Reputation: 161
I am implementing a deep neural network, and initializing the weights using a pre-training algorithm based on restricted boltzmann machines. However, when I increase the number of hidden layers, the performance decreases also (from e.g. 43% to 41%).
I have around 26K samples which I use for pre-training, and my input feature dimension is 98. I have tried several architectures, with different number of hidden nodes per layer (10, 50, 100) and 1 and 2 hidden layers.
I have researched the literature, and the only reason for the decrease of performance when adding layers is attributed to the bad initialisation. However, this shouldn't apply here since I am doing pre-training.
What do you think is the cause of the performance decline, is it something related to the way I do pre-training, or the insufficient amount of data? If you could provide some scientific papers as references it would be awesome.
What would you recommend me to do to fix this problem?
[Edit]
This blogpost gives a nice overview of some important architectures and how they deal with the above-mentioned problem : https://towardsdatascience.com/an-intuitive-guide-to-deep-network-architectures-65fdc477db41
Upvotes: 2
Views: 2503
Reputation: 1064
This should be a result of vanishing gradient. the more you add to the hidden layers, the less significant a change is accounted for
Upvotes: 0
Reputation: 990
I've added more layers for an example of MNIST test with tensorflow. But I got very bad result. So it is not correct that more layers neural network means better prediction or higher accuracy. The following is my test code for MNIST example on tensorflow:
from __future__ import absolute_import
from __future__ import division
from __future__ import print_function
import argparse
import sys
from tensorflow.examples.tutorials.mnist import input_data
import tensorflow as tf
# Import data
data_dir='/tmp/tensorflow/mnist/input_data'
mnist = input_data.read_data_sets(data_dir, one_hot=True)
# Create the model
x = tf.placeholder(tf.float32, [None, 784])

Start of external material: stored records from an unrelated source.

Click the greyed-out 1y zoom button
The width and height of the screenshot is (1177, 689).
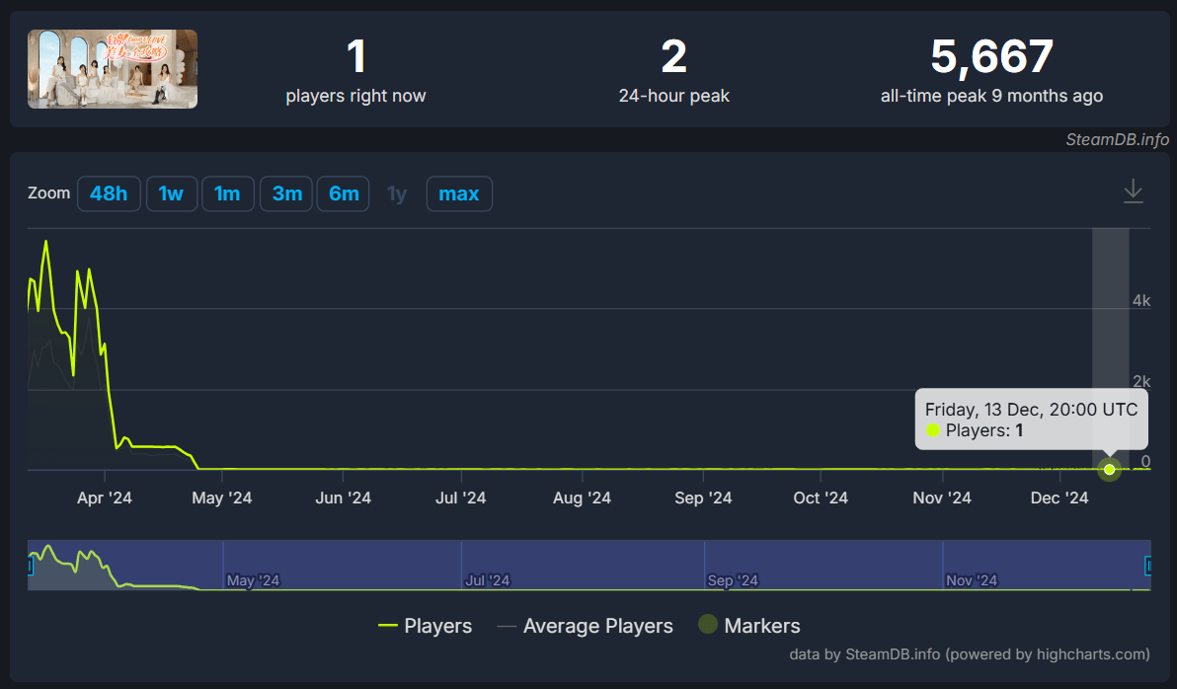(x=397, y=193)
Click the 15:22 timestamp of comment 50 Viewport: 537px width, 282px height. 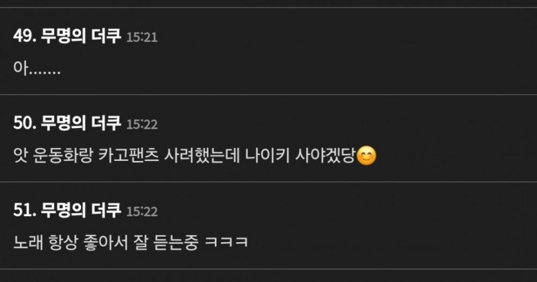[141, 124]
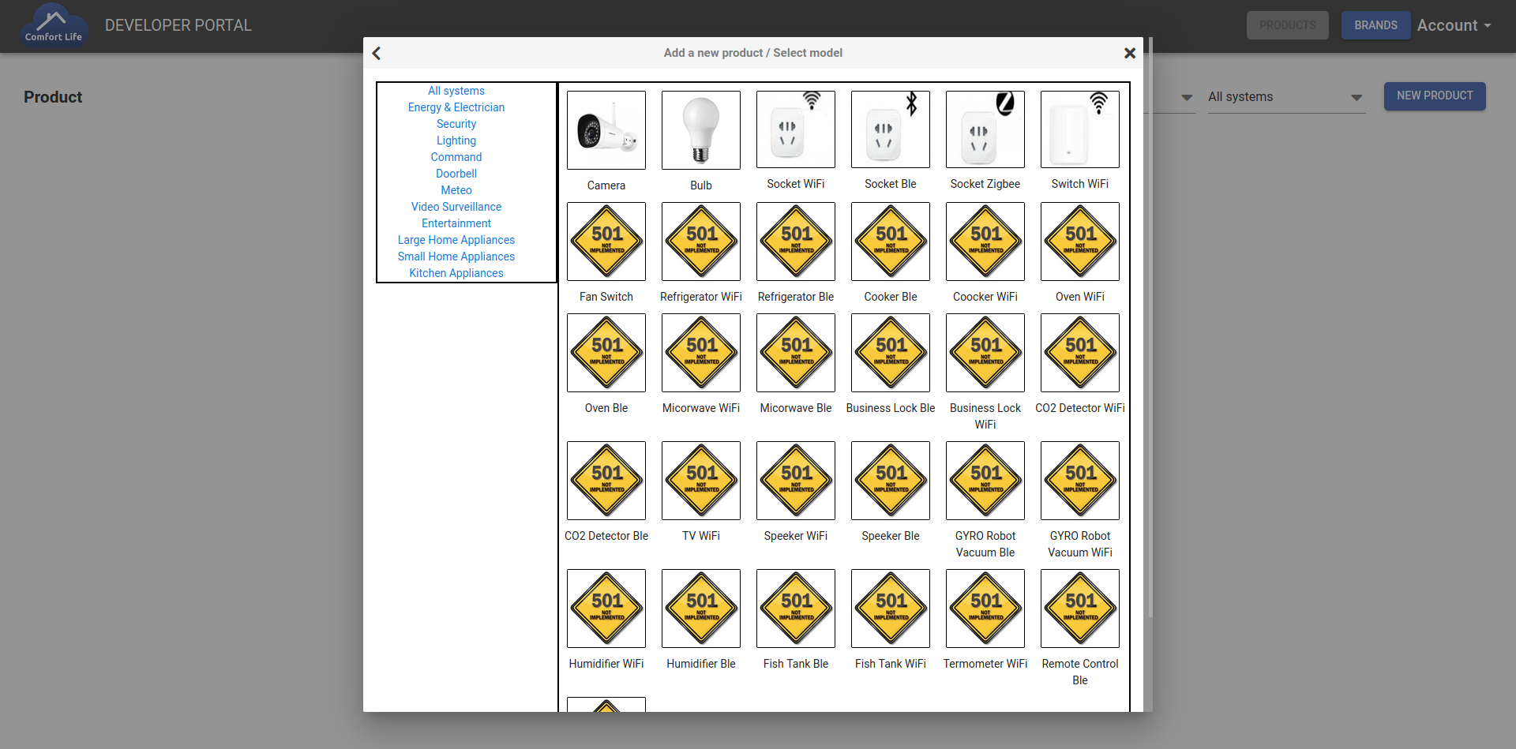Filter models by Security category

pyautogui.click(x=456, y=124)
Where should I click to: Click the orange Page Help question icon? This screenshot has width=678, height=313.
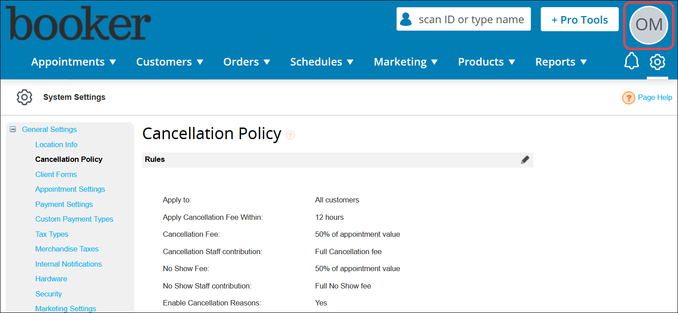629,97
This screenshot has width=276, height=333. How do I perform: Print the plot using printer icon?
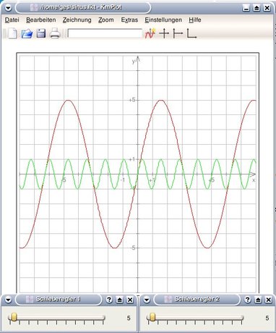[x=55, y=33]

W = tf.Variable(tf.zeros([784, 784*2]))
b = tf.Variable(tf.zeros([784*2]))
x2= tf.matmul(x, W)+b
#reluX= tf.nn.relu(x2)
W2 = tf.Variable(tf.zeros([784*2, 10]))
b2 = tf.Variable(tf.zeros([10]))
#y = tf.matmul(reluX, W2) + b2
y = tf.matmul(x2, W2) + b2
# Define loss and optimizer
y_ = tf.placeholder(tf.float32, [None, 10])
# The raw formulation of cross-entropy,
#
# tf.reduce_mean(-tf.reduce_sum(y_ * tf.log(tf.nn.softmax(y)),
# reduction_indices=[1]))
#
# can be numerically unstable.
#
# So here we use tf.nn.softmax_cross_entropy_with_logits on the raw
# outputs of 'y', and then average across the batch.

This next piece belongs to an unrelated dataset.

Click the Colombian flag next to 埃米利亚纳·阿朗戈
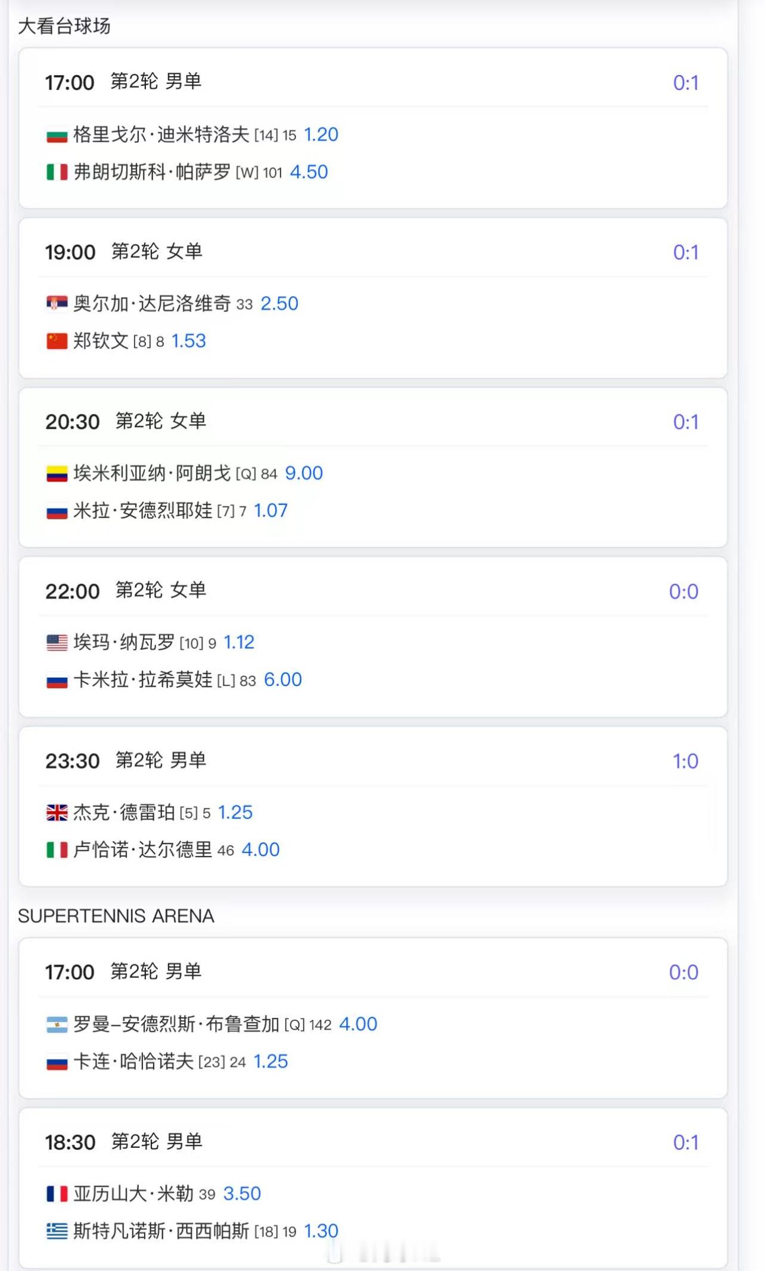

cross_entropy = tf.reduce_mean(
tf.nn.softmax_cross_entropy_with_logits(labels=y_, logits=y))
#train_step = tf.train.GradientDescentOptimizer(0.5).minimize(cross_entropy)
train_step = tf.train.AdamOptimizer(0.0005).minimize(cross_entropy)
sess = tf.InteractiveSession()
tf.global_variables_initializer().run()
# Train
for _ in range(1000):
batch_xs, batch_ys = mnist.train.next_batch(1000)
sess.run(train_step, feed_dict={x: batch_xs, y_: batch_ys})
# Test trained model
correct_prediction = tf.equal(tf.argmax(y, 1), tf.argmax(y_, 1))
accuracy = tf.reduce_mean(tf.cast(correct_prediction, tf.float32))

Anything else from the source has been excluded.